Nuno Júdice | Geometria Variável | Publicações Dom Quixote, 2005


O Poema

O poema não é o canto

que do grilo para a rosa cresce.

O poema é o grilo

é a rosa

e é aquilo que cresce.

É o pensamento que exclui

uma determinação

na fonte donde ele flui

e naquilo que descreve.

O poema é o que no homem

para lá do homem se atreve.

Os acontecimentos são pedras

e a poesia transcendê-las

na já longínqua noção

de descrevê-las.

E essa própria noção é só

uma saudade que se desvanece

na poesia.
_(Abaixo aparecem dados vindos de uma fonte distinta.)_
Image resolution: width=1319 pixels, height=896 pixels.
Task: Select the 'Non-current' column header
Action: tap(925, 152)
Pura intenção

de cantar o que não conhece.

Natália Correia


Arte poética

Encontrei a poesia antes de saber que havia literatura. Pensava que os poemas não eram escritos por ninguém, que existiam em si mesmos, que eram como um elemento do natural, que estavam suspensos, imanentes. E que bastaria estar muito quieta, calada e atenta para os ouvir.
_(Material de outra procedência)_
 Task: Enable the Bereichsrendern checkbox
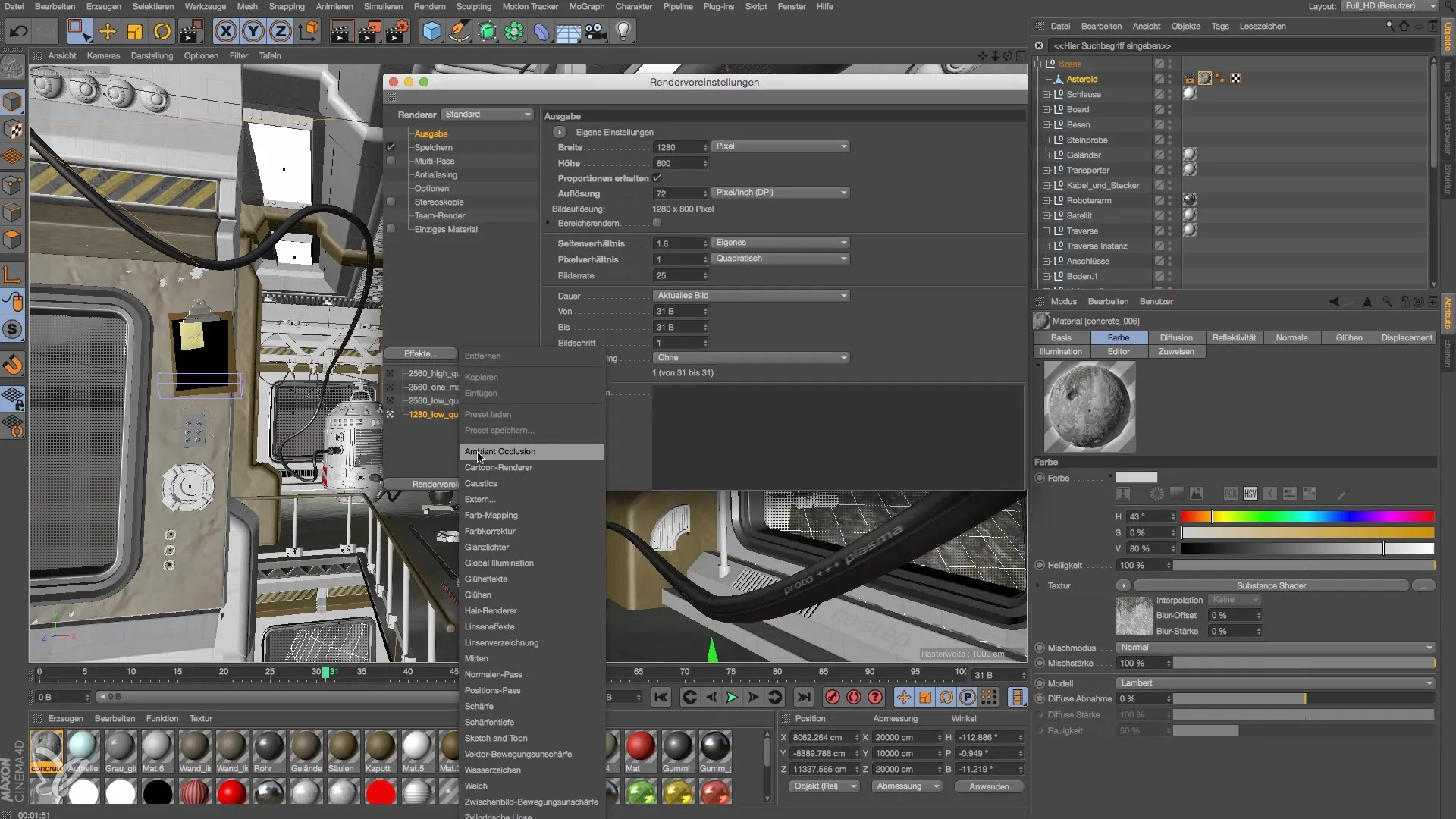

Desse encontro inicial ficou em mim a noção de que fazer versos é estar atento e de que o poeta é um escutador.

Sophia de Mello Breyner Andresen. “Arte poética IV”, Dual, in Obra Poética III, Lisboa: Caminho, 1991.


O poeta

Foi visto

(diversas vezes) com uma 

caneta na mão. Nem 

tentava disfarçar. Sentava-se à mesa consigo

(sempre

cingido de livros) e escutem: 

o que fazia era 

escrever poemas. Sei muito bem o que digo.

Ele fazia poemas. Os outros 

passavam ao largo

(fugindo a qualquer pergunta) ele nem 

sequer escondia o que ali estava a fazer. Ali 

à frente de todos. Linhas e linhas escritas.

Não se limitava apenas a viver a sua vida.

Sei muito bem o 

que digo. Aquilo eram 

poemas.


João Luís Barreto Guimarães


Liberdade

O poema é

A liberdade


Um poema não se programa

Porém a disciplina

— Sílaba por sílaba —

O acompanha


Sílaba por sílaba

O poema emerge

— Como se os deuses o dessem

O fazemos


Sophia de Mello Breyner Andresen, in O Nome das Coisas


Ver claro

Toda a poesia é luminosa, até

a mais obscura.

O leitor é que tem às vezes,

em lugar de sol, nevoeiro dentro de si.

E o nevoeiro nunca deixa ver claro.

Se regressar

outra vez e outra vez

e outra vez

a essas sílabas acesas

ficará cego de tanta claridade.

Abençoado seja se lá chegar.


Eugénio de Andrade. Os Sulcos da Sede. Porto: Fundação Eugénio de Andrade, 2021.